Oui, un rêve étrange. Mais le plus étrange était bien, la première fois où je le fis, que tous les habitants du village semblaient également l’avoir fait.

« J’ai rêvé cette nuit que tu avais escaladé le Mur et dansé au Sommet », me dit Urillin, le frère de ma mère, quand je sortis le lendemain matin de ma chambre. Sur ce, il éclata de rire, comme pour me faire comprendre qu’il était stupide de faire fond sur les rêves. Mais, en l’espace d’une heure, trois autres personnes me confièrent qu’elles avaient rêvé la même chose. Traiben aussi avait fait ce rêve. Un peu plus tard, en me promenant dans les rues jonchées des détritus de la fête, je vis que tout le monde me regardait en écarquillant les yeux, et me montrait du doigt en chuchotant, comme s’ils disaient : « C’est lui qui a dansé au Sommet. La marque des dieux est sur lui, la vois-tu ? » Et la certitude ne fit que croître en moi, même si je n’avais jamais eu aucun doute là-dessus, que j’étais destiné à devenir un Pèlerin et à accomplir de grandes choses.
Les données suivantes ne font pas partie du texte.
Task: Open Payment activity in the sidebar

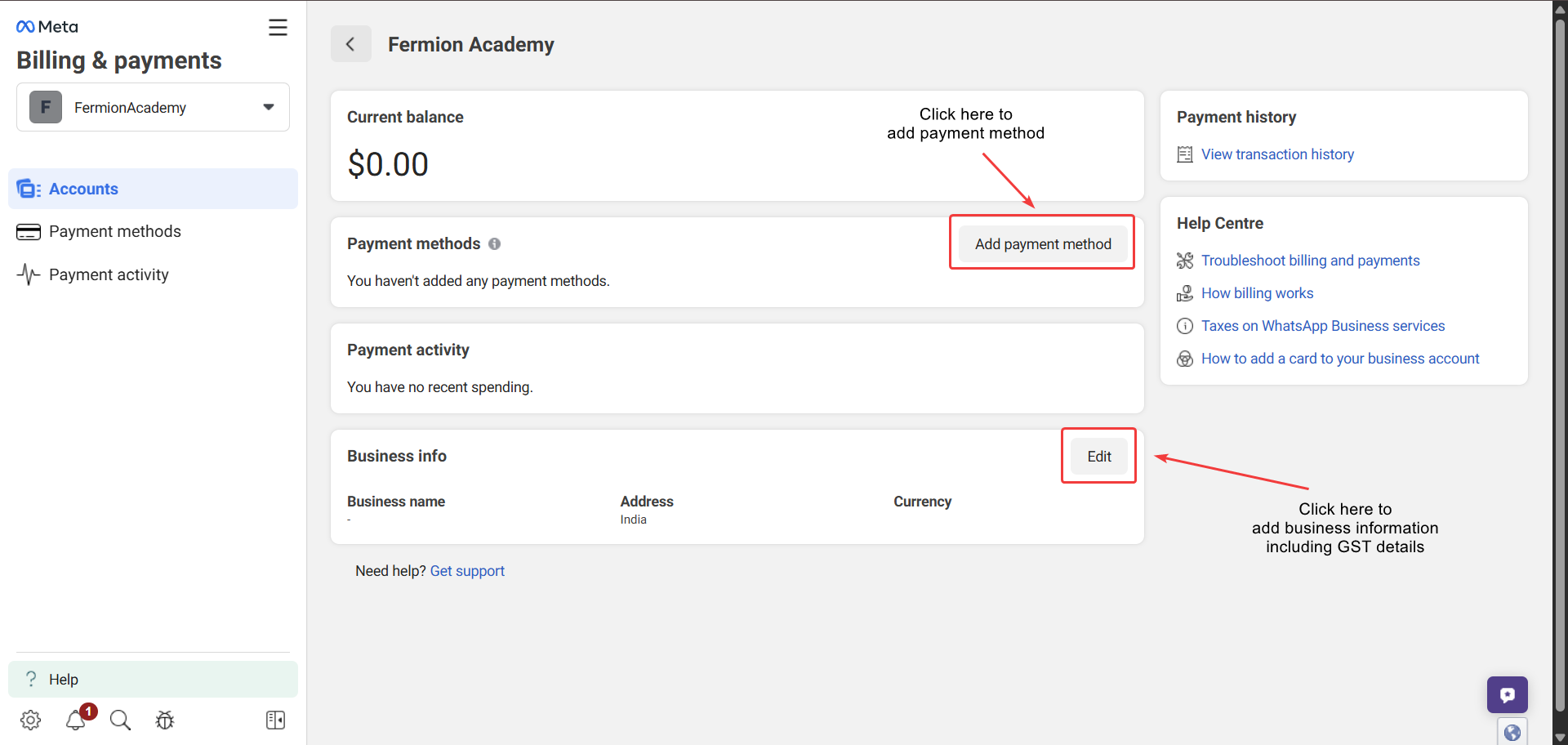Action: (x=109, y=274)
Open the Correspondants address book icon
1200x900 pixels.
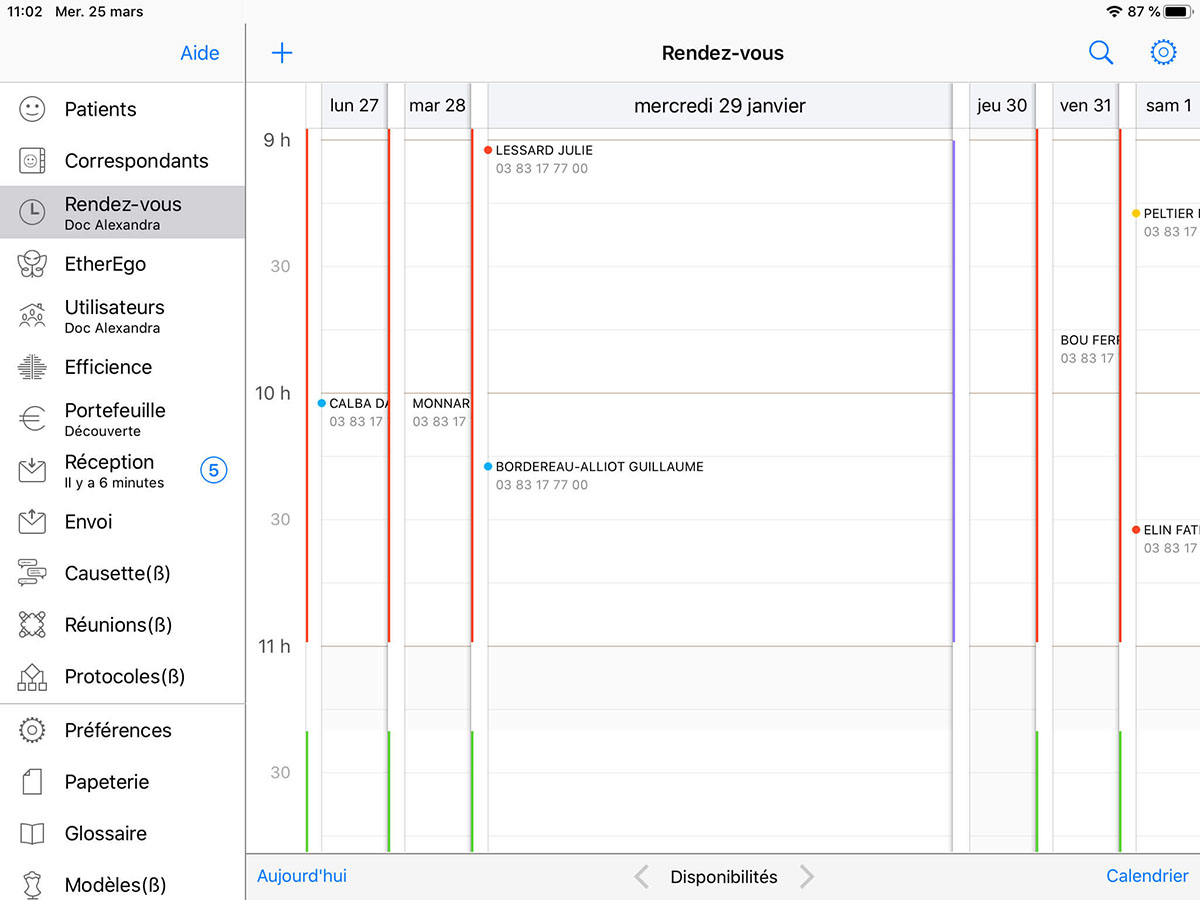point(33,161)
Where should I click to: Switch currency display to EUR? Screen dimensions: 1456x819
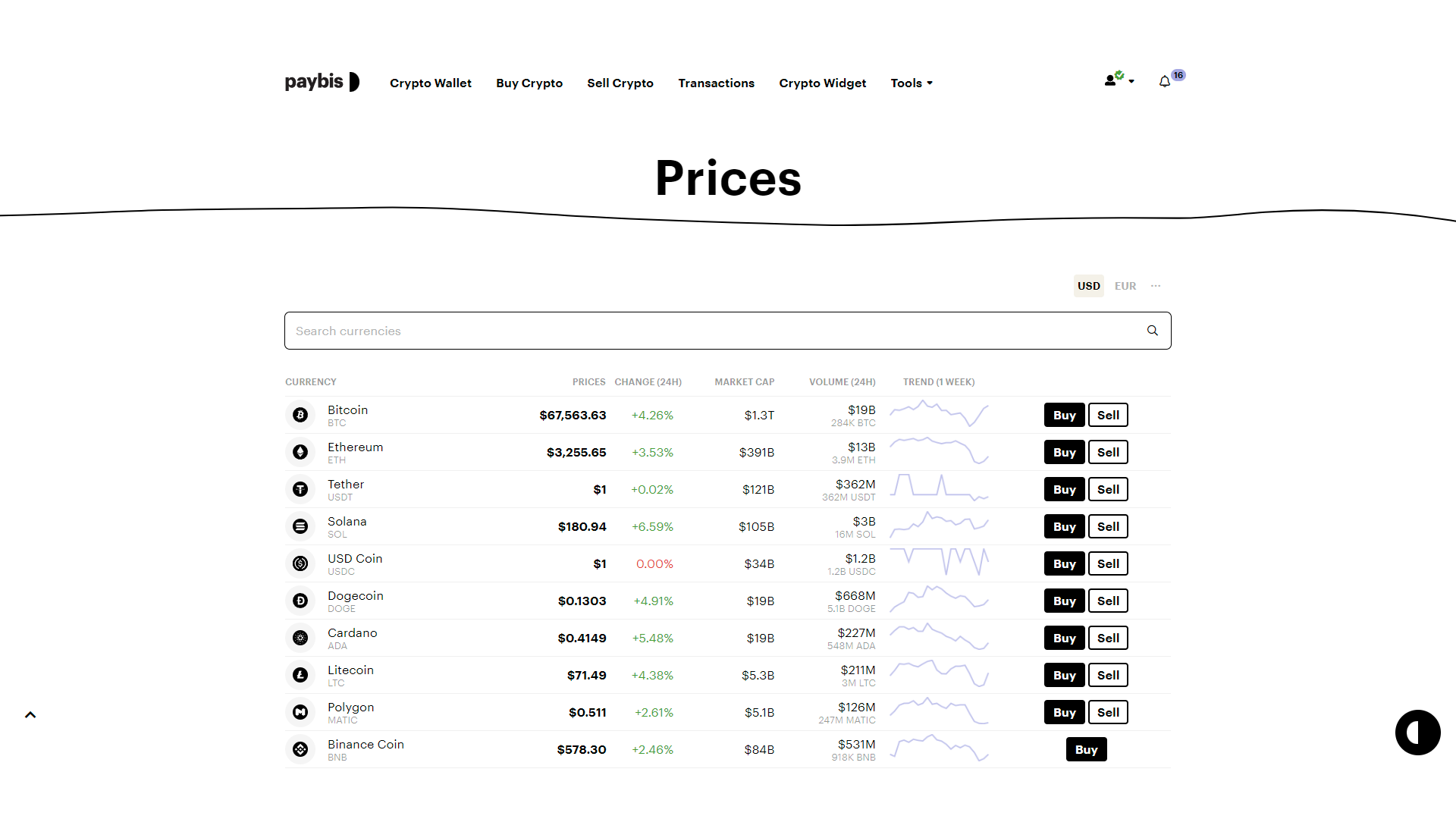coord(1125,285)

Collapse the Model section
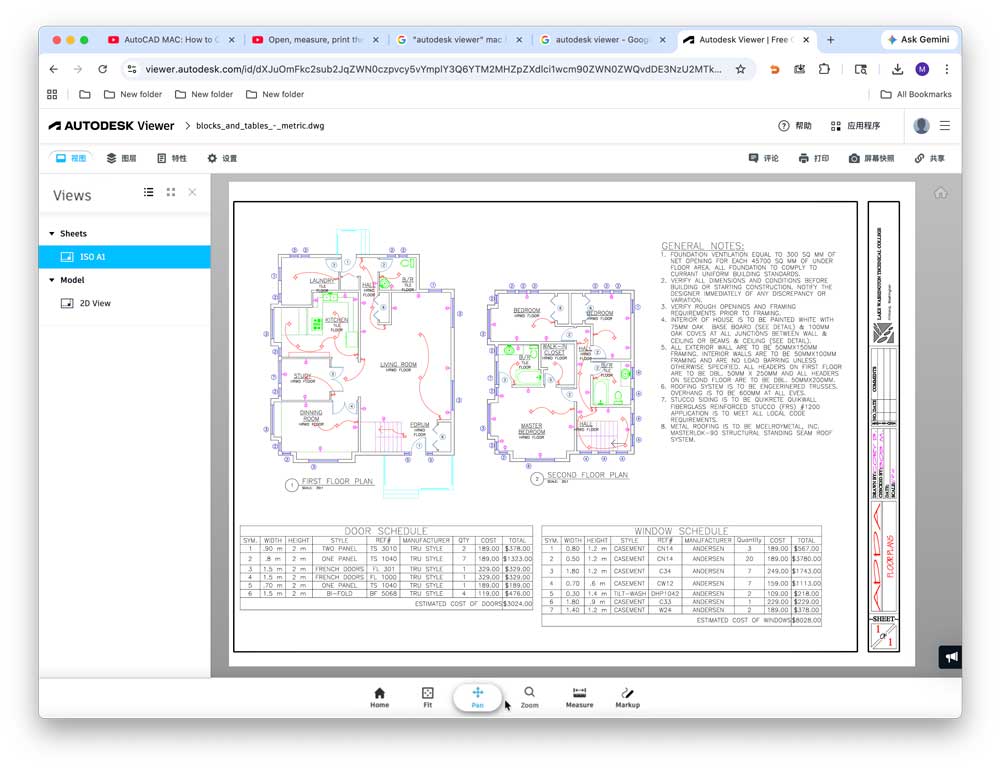[x=52, y=280]
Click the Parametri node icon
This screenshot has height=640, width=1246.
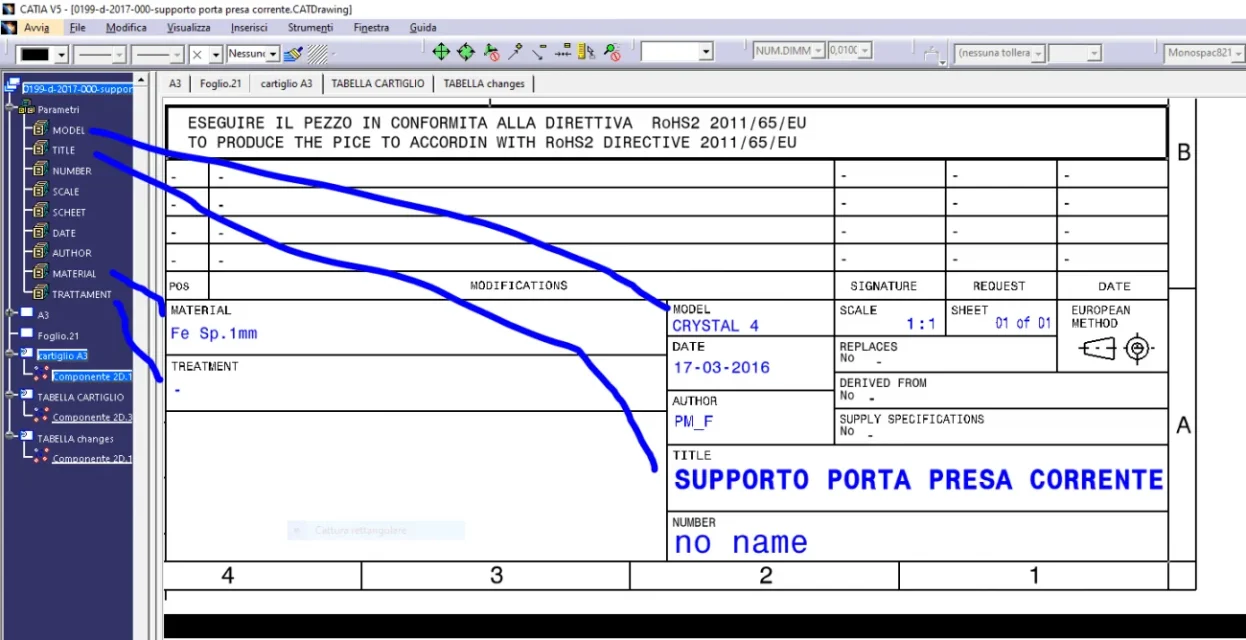26,109
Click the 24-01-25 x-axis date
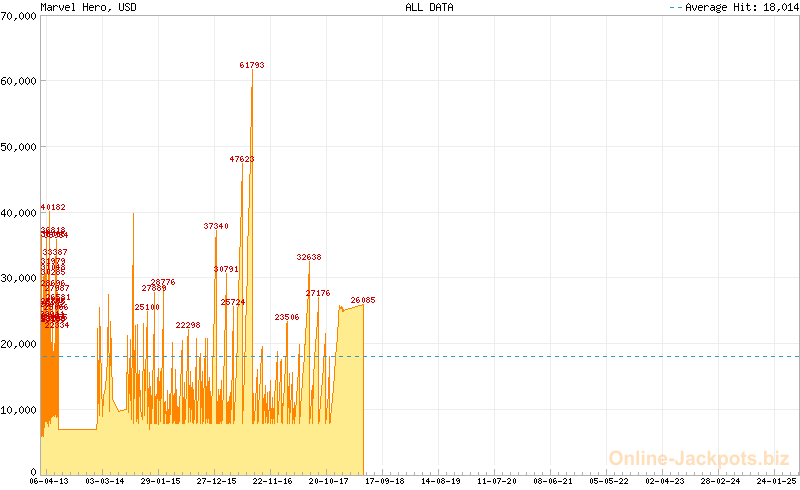The height and width of the screenshot is (490, 800). (x=776, y=481)
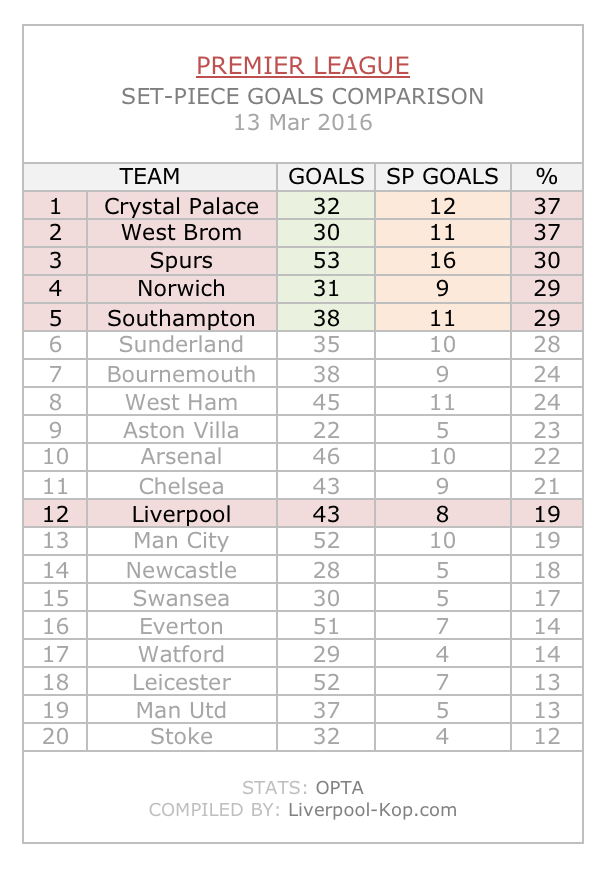
Task: Select the GOALS column header
Action: [x=326, y=176]
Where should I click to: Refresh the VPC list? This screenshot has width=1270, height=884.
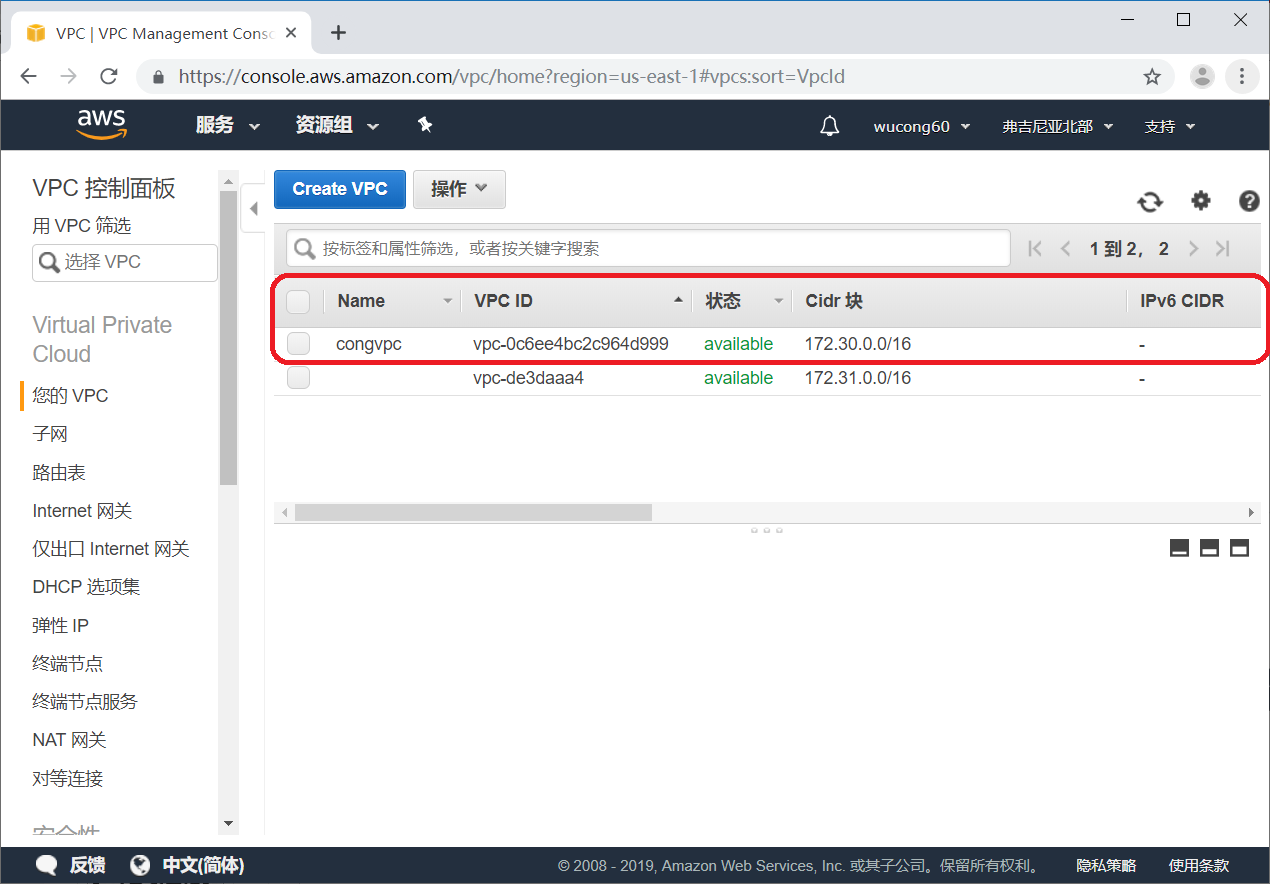tap(1150, 200)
Depuis ce jour, il s’écoula rarement plus d’une heure sans que je songe au moment où j’entreprendrais l’ascension vers le Sommet. Tous les ans, le douzième jour d’Elgamoir, je regardais les Quarante nouveaux sortir du Pavillon du Pèlerin et s’élancer sur les premiers contreforts de Kosa Saag jusqu’à l’instant affreux et merveilleux à la fois où je les perdais de vue. Et je n’avais qu’une seule pensée en tête : une autre année s’était écoulée, une année de moins me séparait du jour où je m’engagerais à mon tour sur cette route.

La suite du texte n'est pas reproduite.